Understand the pet’s behavior
Pets can become upset by too much stimulation. The Humane Society of the United States recommends teaching your kids to heed warning signs like hissing or lip curling, which indicate the animal wants to be left alone.
Teach the kids good manners
They should never disturb the dog while it is eating, taking a nap or playing with its favorite toy. Our dog hates when kids run towards her screaming. That sets her off and she runs away from them.
Keep your pet calm
Some dogs get very excited and agitated when confronted by lots of kids. Older dogs can be frightened by the high-pitched sounds and quick motions of children playing. Our dog really hates kids and we haven’t been able to get her over her dislike.
Keep an eye on things
Young children and dogs should always be supervised when together. And when your baby starts crawling, keep the dog by your side until it gets used to seeing a tiny human speeding across the floor.
Children love holding a dog’s leash, but an adult should be there to supervise the walk:
- A child may not be able to control even the most mild-mannered dog if it is approached by another dog.
- Kids can tug too hard on the collar and leash, sometimes injuring the dog.
Demonstrate respect for the Dog
Children should learn which parts of the dog’s body they can touch and pet along with the ones that they cannot. Teach them how to touch the dog gently. For instance, your dog may love belly rubs and having its head stroked but hate having its ears or tail touched.
Choosing The Best Dogs With Kids
What Size of Dog Should You Bring Home?
Consider the size of the dog you want to bring home. You can opt for some really small breed like a Chihuahua or go XXL with a 300lbs English Mastiff. A small dog is not necessarily the best for small children. Huge dogs can also be great with kids, contrary to some popular beliefs. Other things to think about are your home situation. Large dogs in a small apartment or tiny dogs on a huge plot of land may not pose problems, but do you want to take the risk? Make sure to figure out what the situation is going to look like day to day once your dog is home.
Pick a Dog With a Kid-Friendly Personality
Mean dogs are the result of poor training. However, some breeds are likely to be more kid-friendly than others. Pitt Bulls, Rottweilers and German Shepherds are often cited as not being kid-friendly breeds. Dobermans and Dalmatians are known to be biters so we wouldn’t recommend them either. Some breeds are so rambunctious and high-energy that they are not compatible with small children. Aim for a dog that is docile, patient and tolerates to have its ears and tail tugged a bit.
Other Things to Consider
Dogs that require a lot of exercise such as larger terriers and most dogs over 50 lbs may not be able to have the attention required to keep them healthy and active. Other considerations in choosing a dog is how easy it is to clean up after, does it shed a lot, or does it require regular grooming? While they may seem small considerations now, constantly having to vacuum or pull dog hairs off you baby or child will eventually become very tedious.

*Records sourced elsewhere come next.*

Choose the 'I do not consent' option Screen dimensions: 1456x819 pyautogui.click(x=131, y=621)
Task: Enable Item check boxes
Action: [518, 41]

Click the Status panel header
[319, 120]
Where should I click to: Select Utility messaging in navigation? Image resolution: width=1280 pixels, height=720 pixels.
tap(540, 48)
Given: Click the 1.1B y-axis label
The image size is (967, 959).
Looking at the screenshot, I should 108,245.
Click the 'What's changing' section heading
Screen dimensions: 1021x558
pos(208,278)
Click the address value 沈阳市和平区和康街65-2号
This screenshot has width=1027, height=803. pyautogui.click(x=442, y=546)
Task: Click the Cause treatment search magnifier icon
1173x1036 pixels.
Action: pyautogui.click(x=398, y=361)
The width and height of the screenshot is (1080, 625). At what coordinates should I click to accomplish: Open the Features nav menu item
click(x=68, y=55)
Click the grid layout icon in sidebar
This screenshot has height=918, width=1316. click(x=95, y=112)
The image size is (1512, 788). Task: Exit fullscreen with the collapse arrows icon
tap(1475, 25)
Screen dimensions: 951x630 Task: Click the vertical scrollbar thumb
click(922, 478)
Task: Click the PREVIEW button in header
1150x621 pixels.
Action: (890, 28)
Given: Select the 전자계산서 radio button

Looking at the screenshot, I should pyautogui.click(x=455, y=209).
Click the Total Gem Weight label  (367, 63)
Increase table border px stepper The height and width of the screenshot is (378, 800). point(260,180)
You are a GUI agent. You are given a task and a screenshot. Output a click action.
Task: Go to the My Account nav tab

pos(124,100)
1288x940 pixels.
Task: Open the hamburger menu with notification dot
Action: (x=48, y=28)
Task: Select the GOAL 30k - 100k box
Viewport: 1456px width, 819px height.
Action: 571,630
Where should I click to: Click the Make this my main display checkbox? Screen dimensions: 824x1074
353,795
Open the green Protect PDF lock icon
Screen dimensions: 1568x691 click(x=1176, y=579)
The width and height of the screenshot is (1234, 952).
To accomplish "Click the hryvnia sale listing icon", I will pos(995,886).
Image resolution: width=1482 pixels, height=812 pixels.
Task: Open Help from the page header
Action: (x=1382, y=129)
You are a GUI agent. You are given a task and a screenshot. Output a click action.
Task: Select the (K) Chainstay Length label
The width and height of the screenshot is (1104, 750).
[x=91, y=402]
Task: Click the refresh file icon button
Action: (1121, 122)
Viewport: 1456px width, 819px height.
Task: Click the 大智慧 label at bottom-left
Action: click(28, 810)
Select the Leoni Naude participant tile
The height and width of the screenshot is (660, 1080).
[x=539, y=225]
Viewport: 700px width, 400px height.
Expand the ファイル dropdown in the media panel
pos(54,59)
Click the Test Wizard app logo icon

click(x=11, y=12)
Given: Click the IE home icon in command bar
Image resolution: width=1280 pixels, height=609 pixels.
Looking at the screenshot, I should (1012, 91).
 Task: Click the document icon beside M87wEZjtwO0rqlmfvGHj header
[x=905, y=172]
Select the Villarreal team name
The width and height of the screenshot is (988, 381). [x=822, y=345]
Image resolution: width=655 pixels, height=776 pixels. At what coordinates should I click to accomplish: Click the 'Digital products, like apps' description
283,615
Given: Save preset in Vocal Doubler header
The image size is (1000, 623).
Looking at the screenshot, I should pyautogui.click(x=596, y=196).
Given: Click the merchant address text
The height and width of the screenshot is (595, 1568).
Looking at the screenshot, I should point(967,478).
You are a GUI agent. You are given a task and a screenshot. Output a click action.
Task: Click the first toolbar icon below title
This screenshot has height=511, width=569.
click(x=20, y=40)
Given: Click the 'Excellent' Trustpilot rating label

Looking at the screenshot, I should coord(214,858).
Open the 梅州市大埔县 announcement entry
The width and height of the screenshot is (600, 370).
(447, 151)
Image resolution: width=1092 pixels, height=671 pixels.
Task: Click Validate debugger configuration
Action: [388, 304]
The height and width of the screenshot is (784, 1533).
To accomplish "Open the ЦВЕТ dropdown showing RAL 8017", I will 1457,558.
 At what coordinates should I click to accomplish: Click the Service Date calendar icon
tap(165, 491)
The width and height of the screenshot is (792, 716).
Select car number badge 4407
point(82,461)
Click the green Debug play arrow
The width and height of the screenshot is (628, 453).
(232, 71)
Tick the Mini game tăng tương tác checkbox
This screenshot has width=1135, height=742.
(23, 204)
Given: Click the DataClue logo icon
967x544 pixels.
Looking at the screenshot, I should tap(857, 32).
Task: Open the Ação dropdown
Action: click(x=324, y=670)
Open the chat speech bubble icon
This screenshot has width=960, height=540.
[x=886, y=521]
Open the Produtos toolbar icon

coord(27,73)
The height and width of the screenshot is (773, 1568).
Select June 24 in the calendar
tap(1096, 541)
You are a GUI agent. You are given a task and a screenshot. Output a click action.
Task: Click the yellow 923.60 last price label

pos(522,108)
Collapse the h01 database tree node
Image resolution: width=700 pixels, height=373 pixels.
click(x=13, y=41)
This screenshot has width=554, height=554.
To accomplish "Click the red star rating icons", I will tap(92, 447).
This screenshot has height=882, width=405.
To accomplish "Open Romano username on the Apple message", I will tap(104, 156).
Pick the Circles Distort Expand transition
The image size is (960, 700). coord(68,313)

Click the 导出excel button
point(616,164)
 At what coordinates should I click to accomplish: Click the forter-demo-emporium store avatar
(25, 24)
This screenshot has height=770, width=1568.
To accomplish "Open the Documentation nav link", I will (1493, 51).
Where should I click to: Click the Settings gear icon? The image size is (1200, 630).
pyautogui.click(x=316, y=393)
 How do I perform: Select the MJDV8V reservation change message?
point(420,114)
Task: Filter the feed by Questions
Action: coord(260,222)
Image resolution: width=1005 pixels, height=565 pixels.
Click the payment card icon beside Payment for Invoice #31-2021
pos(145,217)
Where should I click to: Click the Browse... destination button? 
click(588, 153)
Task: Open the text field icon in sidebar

Raising Dogs and Kids at the Same Time
Many dogs do much better when they are raised at the same time as the children in the same home. It is more difficult for an older dog to adjust to infants or small children than one who has grown up with them. When a dog is accustomed to children from the time they are puppies, it can tolerate the hair pulling, hitting and tugging with more patience. It might even be more willing to be dressed up for a tea party or 20.
Upon my birth, our elderly poodle adopted me and protected me fiercely. It’s not always a lost cause but you can’t predict how your pooch will react to the introduction of a new baby. Dogs, like children, are part of the family. But no matter what the dog’s temperament: always take safety precautions and supervise play time with the dog.